What you are asked to do -
Across all the entries below, count each line that holds "will" and report the figure only.

Segment Start: Data to process

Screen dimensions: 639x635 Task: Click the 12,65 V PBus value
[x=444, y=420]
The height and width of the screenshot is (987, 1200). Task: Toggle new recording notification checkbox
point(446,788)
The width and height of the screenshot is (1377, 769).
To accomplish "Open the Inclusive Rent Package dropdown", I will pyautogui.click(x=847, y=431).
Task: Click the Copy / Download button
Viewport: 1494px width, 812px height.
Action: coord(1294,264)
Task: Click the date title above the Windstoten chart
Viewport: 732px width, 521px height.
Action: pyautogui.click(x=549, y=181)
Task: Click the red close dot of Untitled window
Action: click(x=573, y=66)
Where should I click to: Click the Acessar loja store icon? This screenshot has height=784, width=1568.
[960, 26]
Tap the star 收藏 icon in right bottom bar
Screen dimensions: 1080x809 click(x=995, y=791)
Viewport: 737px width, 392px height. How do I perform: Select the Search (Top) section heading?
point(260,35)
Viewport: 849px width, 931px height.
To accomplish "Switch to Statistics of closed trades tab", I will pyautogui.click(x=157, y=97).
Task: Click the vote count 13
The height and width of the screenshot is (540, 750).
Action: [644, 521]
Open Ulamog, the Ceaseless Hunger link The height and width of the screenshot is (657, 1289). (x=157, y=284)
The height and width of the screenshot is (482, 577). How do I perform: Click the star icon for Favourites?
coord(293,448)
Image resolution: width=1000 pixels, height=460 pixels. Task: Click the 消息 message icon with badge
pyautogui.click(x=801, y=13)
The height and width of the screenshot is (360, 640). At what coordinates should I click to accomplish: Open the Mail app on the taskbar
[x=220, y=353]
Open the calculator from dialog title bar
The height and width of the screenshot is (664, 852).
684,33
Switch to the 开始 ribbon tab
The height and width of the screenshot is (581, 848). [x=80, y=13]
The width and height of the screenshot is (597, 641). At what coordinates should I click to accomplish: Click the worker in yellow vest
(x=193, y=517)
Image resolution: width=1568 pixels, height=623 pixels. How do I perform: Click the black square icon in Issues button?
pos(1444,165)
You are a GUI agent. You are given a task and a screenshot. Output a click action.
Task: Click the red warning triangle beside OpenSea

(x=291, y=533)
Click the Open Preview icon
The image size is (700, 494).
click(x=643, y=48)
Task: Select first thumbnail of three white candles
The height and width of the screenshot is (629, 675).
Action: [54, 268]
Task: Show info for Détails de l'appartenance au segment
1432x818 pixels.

Segment End: Data to process

Response to the exercise -
2